Cenevre’de bulunan Ülke İçinde Yerinden Olmayı İzleme Merkezi’nin (IDMC) yaptığı yeni araştırma, 2014 yılında iç savaş ve şiddet nedeniyle ülkeleri içinde göç etmek zorunda kalanların sayısının 38 milyona ulaştığını gösteriyor.
Yeni araştırmaya göre, 2014 yılında 38 milyon kişi, ülkesindeki iç savaş ve şiddet yüzünden evini terk etmek zorunda kaldı.
Son üç yıldır iç göç rakamlarının rekor düzeyde seyrettiğini vurgulayan IDMC raporu, ülkelerindeki karışıklık ve şiddet yüzünden her gün ortalama 30 bin kişinin evlerini terk etmek zorunda kaldığını kaydediyor.
Raporu hazırlayanlar, dünyadaki iç göç nüfusunun Londra, New York ve Pekin kentlerinin nüfuslarının toplamına eşit olduğuna dikkati çekiyor.
60 ülkeyi kapsayan araştırmada, 2014 yılında evini terk eden 11 milyon kişinin Irak, Güney Sudan, Suriye, Demokratik Kongo Cumhuriyeti ve Nijerya’da bulunduğu kaydediliyor.
2014’te en fazla iç göçün Irak’ta yaşandığını belirten IDMC raporu, 2,2 milyon Iraklı’nın IŞİD’in saldırılarından kaçtığını yazıyor.
Ancak Suriye, dünyada en fazla iç göçün yaşandığı ülke olma özelliğini koruyor. Son beş yıldır çatışmalar yüzünden nüfusun yüzde 40’ı, yani toplam 7,6 milyon Suriyeli ülke içinde yer değiştirmek zorunda kaldı.
IDMC raporu, Avrupa’da son 10 yıldır ilk kez yoğun iç göç yaşandığını, bunun da Ukrayna’daki savaşa bağlı olduğunu kaydediyor. Rapora göre, 2014’te 646 binin üzerinde Avrupalı evini terk etmek zorunda kaldı.
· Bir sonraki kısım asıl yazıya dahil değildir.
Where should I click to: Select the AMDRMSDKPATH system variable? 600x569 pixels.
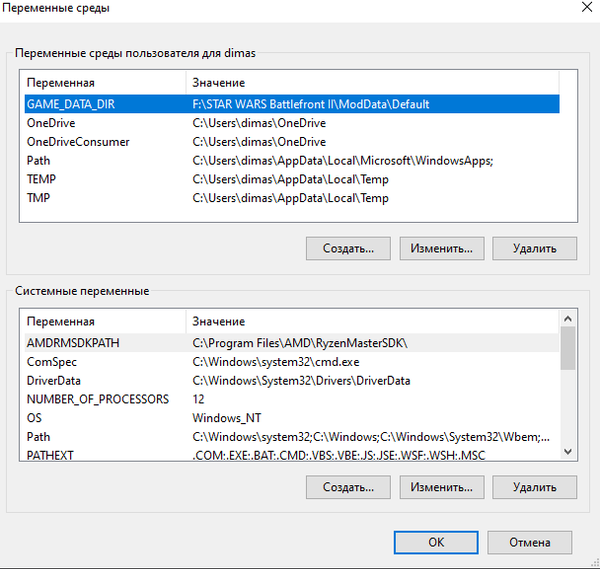[292, 343]
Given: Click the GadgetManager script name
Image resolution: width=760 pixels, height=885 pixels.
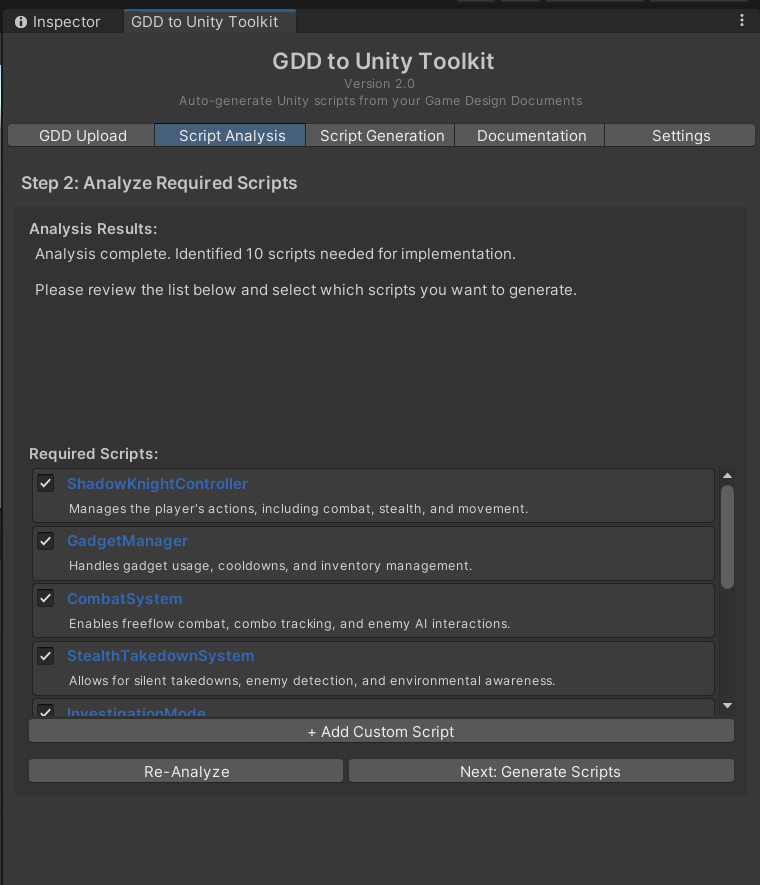Looking at the screenshot, I should (127, 541).
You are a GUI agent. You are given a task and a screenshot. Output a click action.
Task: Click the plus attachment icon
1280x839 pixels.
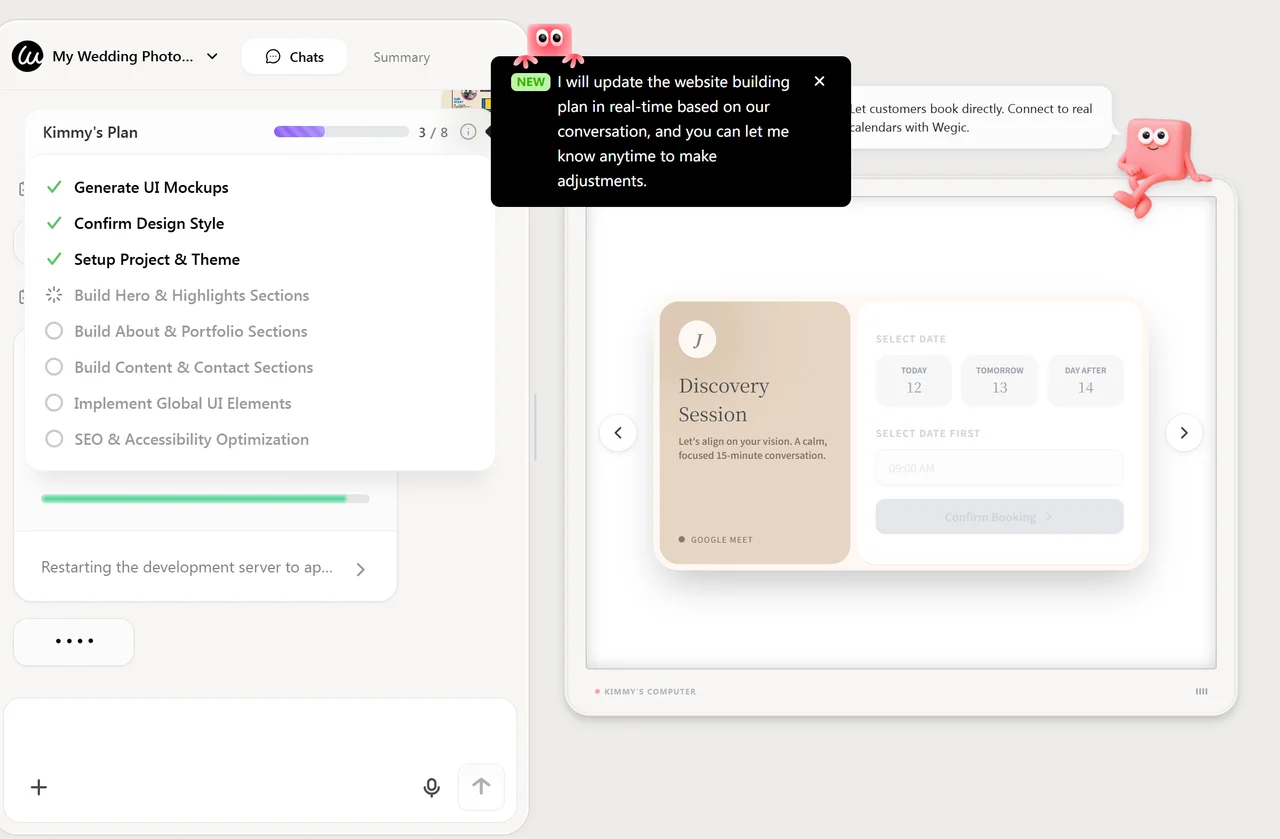tap(39, 788)
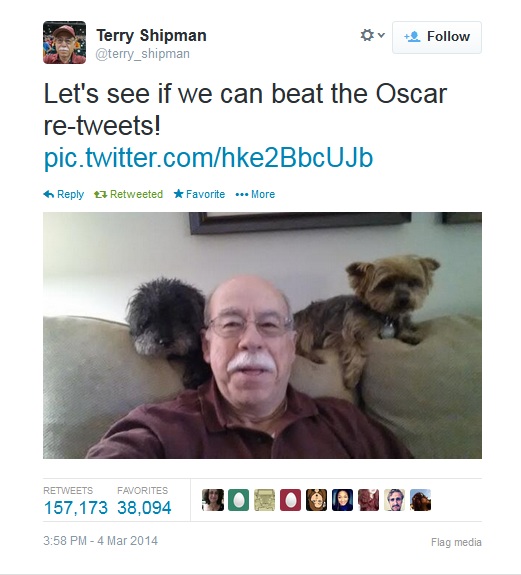This screenshot has width=521, height=575.
Task: Flag media on this tweet
Action: point(456,542)
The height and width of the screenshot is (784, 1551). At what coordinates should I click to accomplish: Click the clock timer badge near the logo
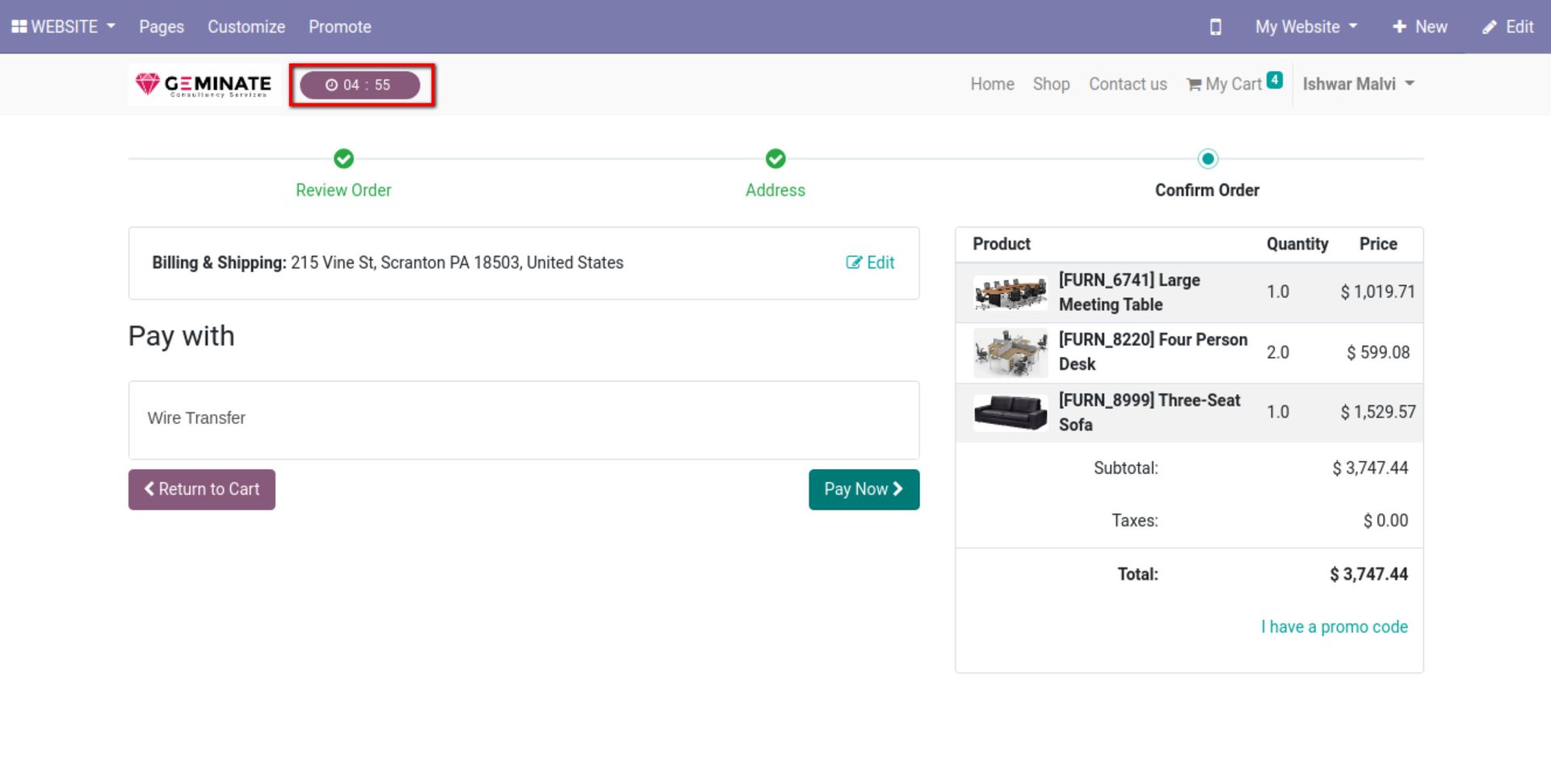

Raporu hazırlayan ekibin lideri Norveç Mülteci Konseyi Genel Sekreteri Jan Egeland, dünyadaki iç göç durumunun çok tehlikeli olduğunu söylüyor. Ulusal sorunların bölgesel sorunlara dönüşerek domino etkisine yol açtığını belirten Egeland şöyle konuşuyor:
“Boko Haram artık sadece Nijerya’nın değil, komşu ülkelerin de sorunu haline geldi. IŞİD, sadece Suriye’de değil, Irak’ta da iç göçe yol açıyor. Sorunlar giderek bölgeselleşiyor. Ancak böyle devam edemez. Bu raporun daha iyi bir ulusal ve uluslararası eylem planı oluşturulması için bir uyarı olmasını umuyoruz.”
Egeland, doğru adımların zamanında atılması halinde durumun çok daha kötüleşmesinin önlenebileceğini söylüyor. Örneğin bir yol ayrımına gelen Yemen’deki kriz ya şimdi sona erdirilecek ya da önümüzdeki 10 yıl boyunca korkunç bir savaş yaşanmasına göz yumulmuş olacak.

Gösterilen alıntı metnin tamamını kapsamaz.